Für mich ist es keine Frage, ob ich Putin mag oder nicht, ob ich Russland-orientiert oder pro-amerikanisch bin, sondern mein Anliegen geht dahin einen weiteren grauenhaften Krieg zu verhindern, was m.E. nur auf einem politischen und nicht militärischem Weg möglich ist.

Der Westen sollte sich ohne weitere Verschärfungen bei Sanktionen und auch der gegen Russland gerichteten Propaganda schnellstens an einen Verhandlungstisch begeben um zu retten was zu retten ist.

Andererseits sollten die Entscheider nicht von Diplomatie, Demokratie oder Marktfreiheit reden, sondern klipp und klar darauf bestehen, dass sie die Welt nach westlichem Muster auch mit Gewalt zurechtbiegen wollen. Das wäre dann wenigstens ehrlich.

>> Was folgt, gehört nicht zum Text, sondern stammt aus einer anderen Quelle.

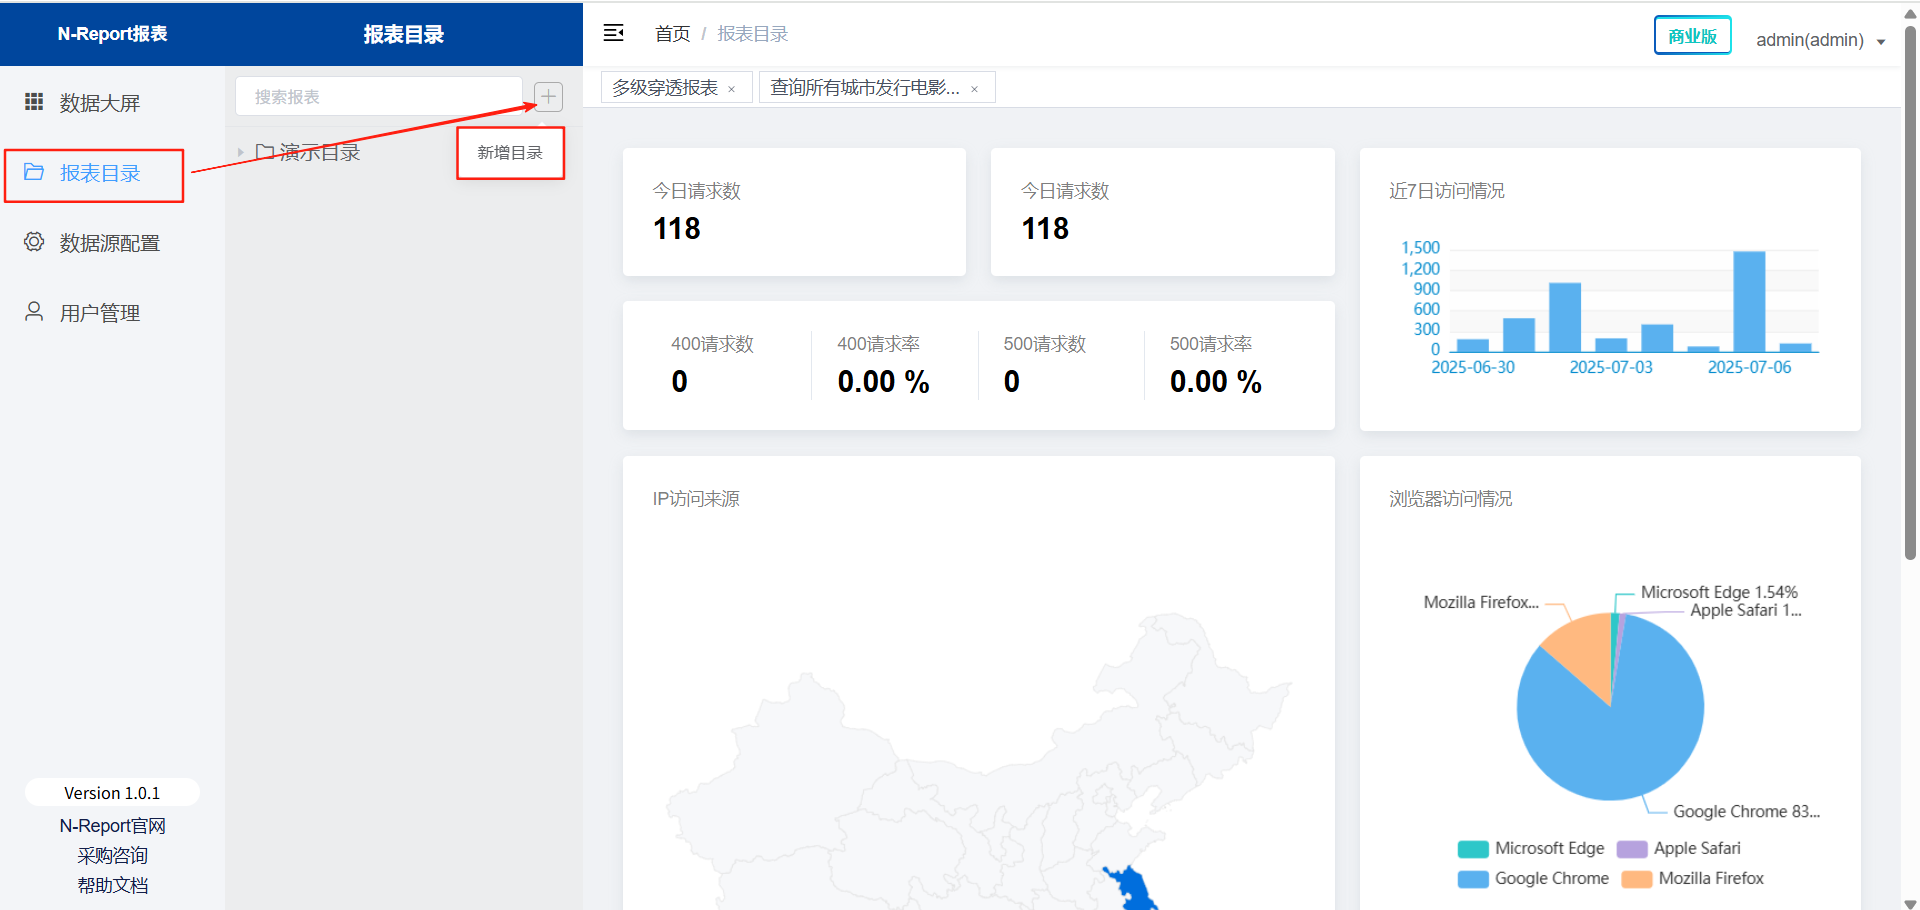Click the 报表目录 folder icon in sidebar
1920x910 pixels.
point(34,172)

Ich hoffe, dass es für Einsicht und Vernunft nicht zu spät ist und die Kräfte mobilisiert werden können, die ich zur Seite des Guten zähle.

Wo gesät, wird auch geerntet

Ukraine/Krim

Schwerpunkt in der Jungle World vom 20.März 2014

Der Schwerpunktartikel von Jörn Schulz befasst sich mit der Hassfigur der deutschen Volksseele, Wladimir Putin und stellt zunächst recht schlüssig die geopolitischen Interessen und Machtspielchen sowohl westlicher, aber zuvörderst auch östlicher Provenienz dar. Soweit so gut, obwohl und das darf man wohl anmerken, der Blickpunkt fast starr auf die Verfehlungen des östlichen Herrschaftsbereiches gerichtet ist. Da wird dem Despoten die klar definierte Schuld an der Krise in der Ukraine zugeordnet und die teils üblen und hinterhältigen Einflussnahmen des Westens durch seine Politiker mit ihren Vorfeldorganisationen auf das Geschehen in der Ukraine schon vor der sogenannten „orangenen Revolution“ werden nicht mal erwähnt. Täte man das, dann könnten wir die Toten und Verletzten in der Ukraine und die Annexion der Krim, sofern der Begriff berechtigt ist, als eine Folgeerscheinung der westlichen und kapitalistischen Einflussnahme bezeichnen. Hier beginnt die Ursachenforschung mit der Frage nach Huhn oder Ei.

Ziemlich daneben liegt für mich allerdings Ivo Bozic mit seinen Äußerungen, dass Kritiker an der politischen Belagerung der Ukraine durch den Westen einen Vergleich mit dem Umgang des Völkerrechtes der westlichen Kapitalisten nicht ziehen könnten. Ein solcher Vergleich sei mit „Abstand das Absurdeste“. Absurd ist es, wenn die gleichen Entscheider, die für frühere Völkerrechtsverstöße zuständig waren, heute den moralischen Zeigefinger erheben, wenn der politische oder militärische Gegner nun zu den gleichen Rechtsverstößen greift. Ich würde das Heuchelei nennen. Das heißt nicht, dass ich den Völkerrechtsbruch entschuldigen werde. Leider ist es jedoch so, dass keine der Staaten oder deren Lenker sich an dieses Recht hält wenn es aus seiner/ihrer Sicht geboten scheint.

Mit Sicherheit möchte ich hier keine russischen Verhältnisse, doch wenn es den Agitatoren in Europa ernst ist mit der Installation von demokratischen und freiheitlichen Verhältnissen und wenn sie einen drohenden Krieg ernsthaft verhindern wollen, dann sollten auch Hassprediger auf beiden Seiten verhindert werden. Die Krise muss mit allen Mitteln entschärft werden.

Kein Faschismus in Russland, der Ukraine und anderswo, kein Antisemitismus irgendwo!